GOAT LONGBOARDS AUS DEM BASKENLAND

Und der Name Goat Longboards? Etwas eigentümlich für eine Longboardmarke? Im Spanischen gibt es den Ausdruck „marca la cabra“. Das bedeutet, dein Ziel ist etwas, dessen Sinn sich dir noch gar nicht erschlossen hat. Und Cabra wiederum bedeutet Ziege. Goat…so einfach ist das. Kurz, knapp, witzig…

 

Auf unserer Europatour sind wir auch durch das Baskenland gefahren. San Sebastián und Zarautz waren beispielhaft für die wunderschöne Landschaft und die großartigen Wellen.

In Irun hat die erste Skateboard-Marke Europas, Sancheski, ihren Sitz, die bereits 1975 erste Cruiser baute. Knapp 20 Kilometer von Sancheski entfernt, in Lesaka, befindet sich die Werkstatt von Goat Longboards. 2011 taten sich Mikel Irazoki und drei seiner Freunde zusammen, um eine Longboardachse zu entwickeln. Sie orientierten sich an dem System, das Original und Seismic entwickelt hatten, mit dem Ziel, beim Skaten ein Surf-Gefühl zu simulieren, wie es auch die Carver Trucks propagieren.
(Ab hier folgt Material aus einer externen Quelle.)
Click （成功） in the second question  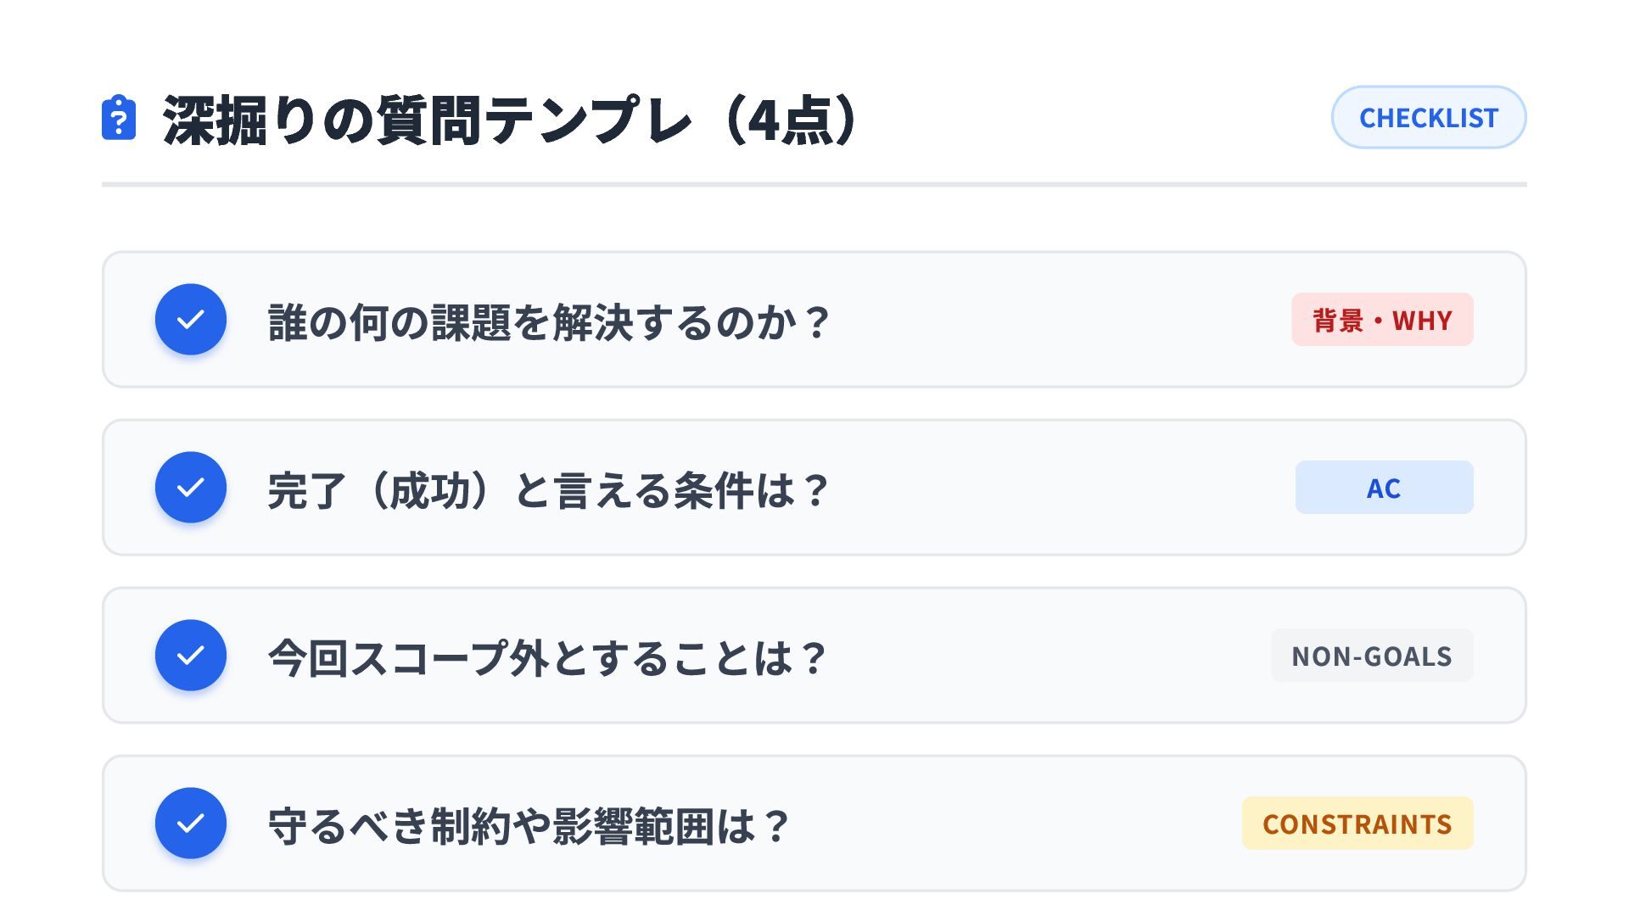[429, 490]
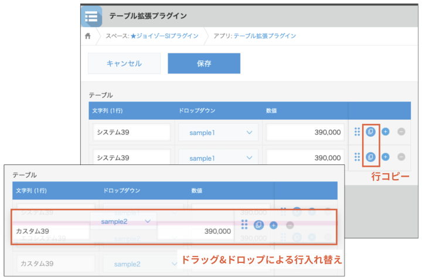Remove the first row with the minus icon

[x=401, y=132]
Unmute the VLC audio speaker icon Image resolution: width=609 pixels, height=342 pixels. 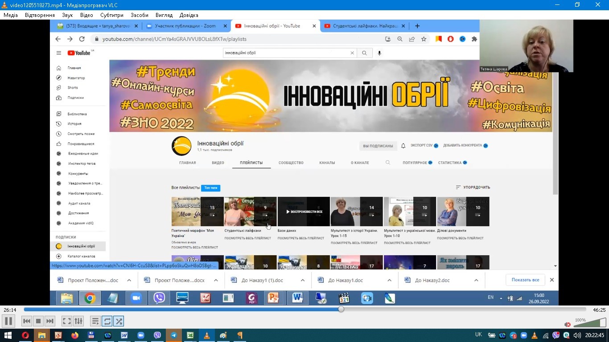click(567, 324)
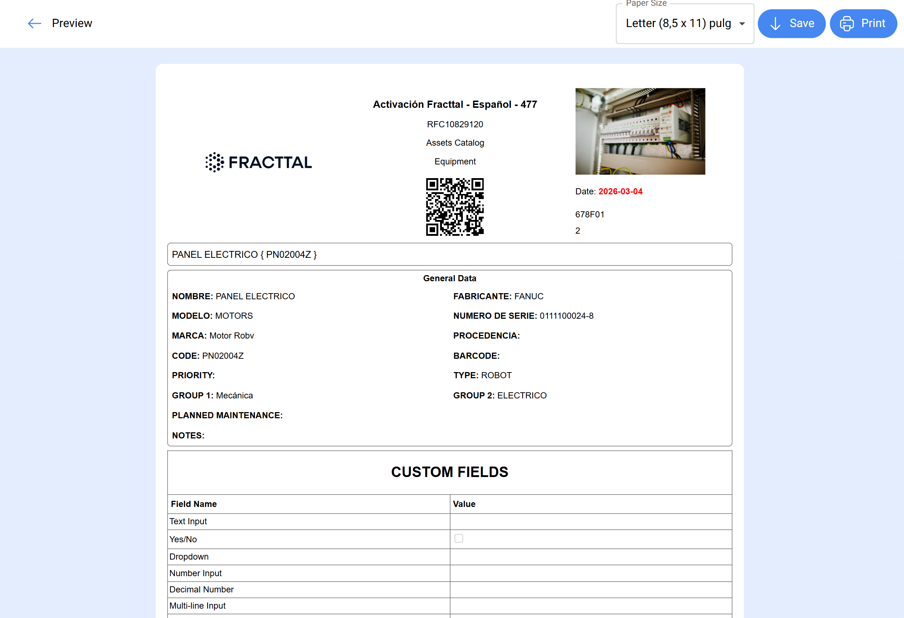Click the empty checkbox in the Value column
This screenshot has width=904, height=618.
coord(459,539)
Nach einigen Monaten war die Achse fertig. Glaubt man  den Freunden, dann gab es kurz darauf folgendes Gespräch:

„Ok, wir haben es geschafft.“ 

„Nein, jetzt bauen wir Longboards aus Bambus.“ 

„Ok, lass uns anfangen.“

Vorausschicken muss man, dass die vier beispielsweise keine Ahnung von Fiber, Bambus oder Epoxy hatten. Alles Dinge, die eigentlich essentiell sind, um Longboards zu bauen. So war der Anfang entsprechend durchwachsen, und erst eineinhalb Jahre und kiloweise Bambus später waren die ersten funktionierenden Prototypen produziert. Das erste Modell, das Serienreife erlangte, war das mit einem einfachen Konkave und Cam-ber ausgestatte Cruisermodell Zero 1. Crazy Ivan und Thor – so die beeindruckenden Nicknames zweier Downhillgrößen in Spanien – sorgten dann mit ihrem Input an Knowhow für zwei weitere Downhillboards, da die Beiden genau wussten, wie ein Brett beschaffen sein musste, um im Downhillbereich erfolgreich zu sein. Nachdem alle Maße genommen und die Ideen in ein 3D-Programm umgesetzt wurden, konnten die ersten Formen gebaut und Prototypen gepresst werden. Prototypen sind ein zentraler Bestandteil bei der Entwicklung der Goat Longboards. In einigen Fällen wurden mehr als 15 Protos gebaut, bis sie schließlich den Ansprüchen entsprachen und die Boards in Serie gepresst wurden. Im Augenblick gibt es neun verschiedene Dropthrough-und Topmount-Modelle, einige von ihnen in verschie-denen Flexstufen. Neue Modelle werden im Januar auf der Longboard-Embassy in München vorgestellt werden. Ihre Vision haben die vier Freunde von Goat Longboards in die Tat umgesetzt, und nun verdienen sie mit dem Boardbau ihren Lebensunterhalt. Dabei ist ihnen – neben der gewissenhaften Entwicklung und Produktion – besonders daran gelegen, ihren Teil zum Erhalt der Longboardkultur beizutragen, indem sie Events, Rennen und Fahrer unterstützen. Sollte es euch also einmal ins schöne Baskenland verschlagen, fahrt nach Lesaka und besucht die Ziegen. Und vielleicht kehrt ihr als Teil der Herde zurück.